On ne pourrait pas juste partir comme ça sans dire au revoir ! [Le public acclame “noooon!”] Au revoir !” Après quelques rires, le groupe commence à jouer la chanson “So long”, en tant qu’au revoir. Après cette chanson, le public n’est quand même pas satisfait et continue à crier “Thank you for the music!”

comme requête. Les musicien-ne-s sur scène continuent le dialogue : “Qu’est-ce que vous aimeriez qu’on joue ?” Le public en profite et se met à crier encore plus fort “Thank you for the music !”. Les musiciens prennent un ton ironique, “‘Thank you for the music’ ? ‘Thank you for the music’ ? Mais pourriez-vous le chanter ?” Le public entier commence tout de suite à chanter le refrain connu, très clairement et suivant le même rythme, sans

accompagnement instrumental. L’un des musiciens commence à aider le public à garder le rythme, en donnant des instructions avec ses mains. Quand le public finit le refrain, le groupe continue sur un ton ironique, en annonçant

“Bonne nuit !” et commence à quitter la scène.
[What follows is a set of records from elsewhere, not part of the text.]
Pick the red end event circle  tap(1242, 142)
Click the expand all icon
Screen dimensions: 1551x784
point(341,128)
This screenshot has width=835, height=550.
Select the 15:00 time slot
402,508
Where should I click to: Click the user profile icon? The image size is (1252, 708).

Le public continue à acclamer et fait revenir le groupe sur scène. Enfin, l’un des musiciens prend la parole,

“Bien sûr, nous ne pourrions pas partir ce soir comme ça, sans vous dire

‘Thank you for the music’ !” Ils commencent à jouer ce titre, le public se calme un peu, se sent satisfait d’avoir “imposé“ que ce titre soit joué, et continue à chanter avec le groupe.” (Concert de tribute à Abba, salle de spectacle, 2014) Ces exemples illustrent à quel point les attentes sont mutuelles et se nourrissent les unes des autres. Les musicien-ne-s de ce tribute à ABBA savaient bien qu’ils ne pourraient pas finir le concert sans avoir joué l’un des plus grands titres du groupe, et le public, de son côté, s’attendait à écouter ce titre. En outre, les musicien-ne-s s’attendaient à ce que le public le demande. Le groupe s’est suffisamment assuré que le public ne partira pas sans avoir eu ce titre – car les requêtes avaient commencé bien avant la fin du concert – pour se permettre de ne pas l’inclure dans le répertoire principal, sachant qu’on sera ensuite rappelé sur scène pour le jouer.
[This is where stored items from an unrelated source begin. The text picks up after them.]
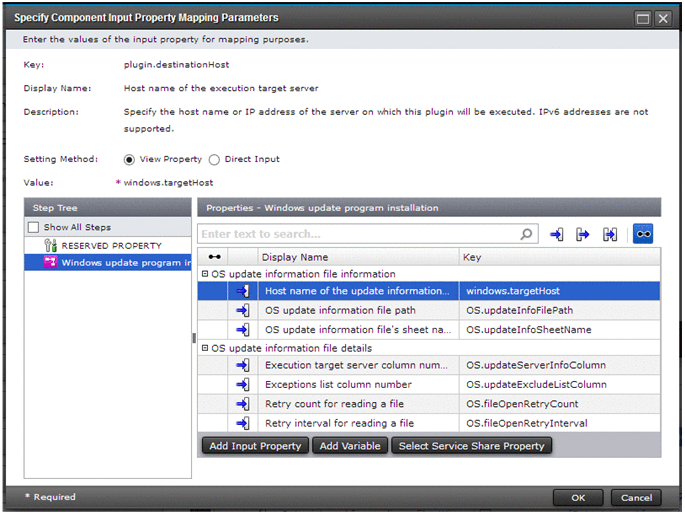The image size is (685, 515).
Task: Click the Select Service Share Property button
Action: 471,446
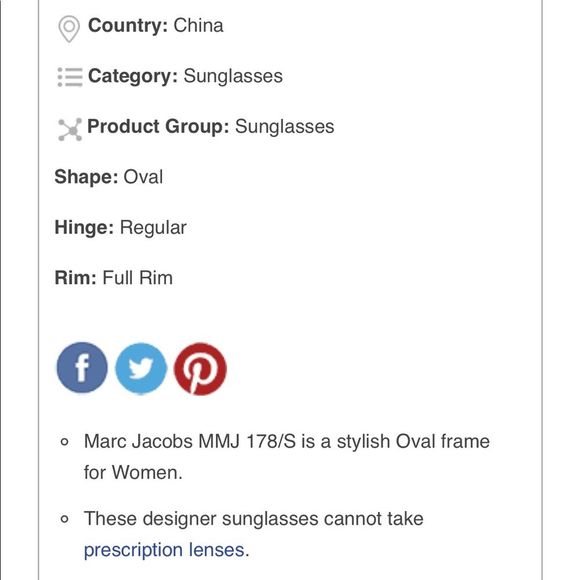Click the Category list icon
The height and width of the screenshot is (580, 580).
click(70, 77)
Ce type de jeu sur les attentes mutuelles est l’un des avantages principaux lié à la reprise d’un répertoire très connu et ciblé sur un-e artiste, et ne peut guère avoir lieu dans d’autres cas, par exemple un groupe local de compositions ou encore un groupe de reprises. Dans le premier cas, il sera difficile de compter sur les connaissances musicales du public, à moins d’avoir déjà atteint un certain succès.
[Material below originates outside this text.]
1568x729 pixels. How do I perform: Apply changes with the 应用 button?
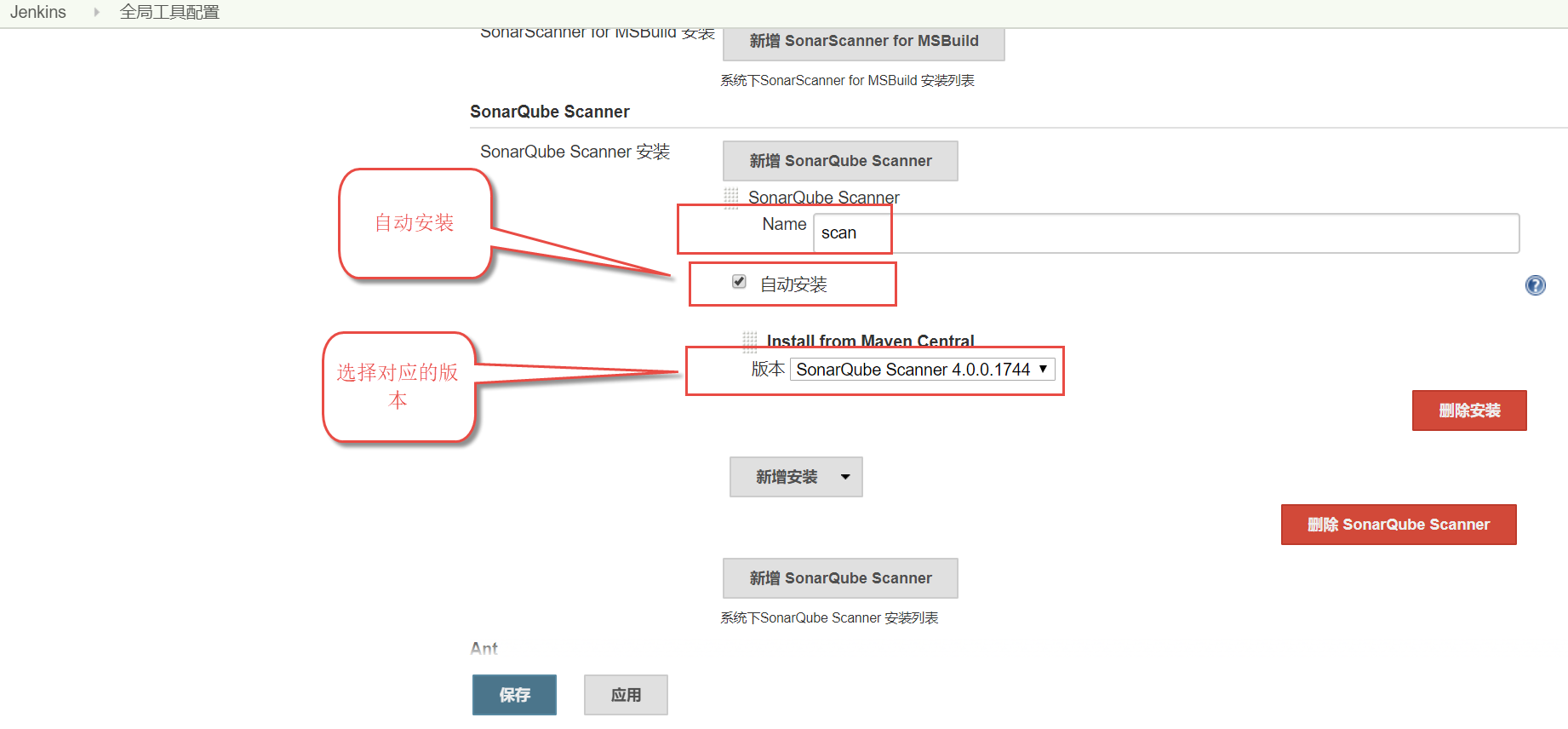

Dans le deuxième cas, du fait de jouer un répertoire plus vaste (divers artistes, époques et genres) et un choix presque infini de titres à reprendre, on ne pourra guère créer ce type de suspens auprès du public. Car le public n’aura pas de repères quant au répertoire de la soirée, ne sachant pas à quoi s’attendre, à moins d’avoir déjà entendu ce groupe précis plusieurs fois et avoir mémorisé son répertoire, comme les musicien-ne-s ne n’auront pas de garantie que le public connaisse, aime et attende les titres prévus.

Pouvoir jouer sur les anticipations du public, phénomène habituellement propre aux

« vedettes », devient alors un attribut et un privilège des tribute bands. Nous reviendrons ultérieurement sur les usages par les tribute bands de ce jeu sur les attentes, surtout quand la production a lieu dans un bar où il n’est pas garanti que le

public assiste à la soirée jusqu’à la fin, l’entrée étant gratuite et la musique relevant en partie d’une fonction d’animation.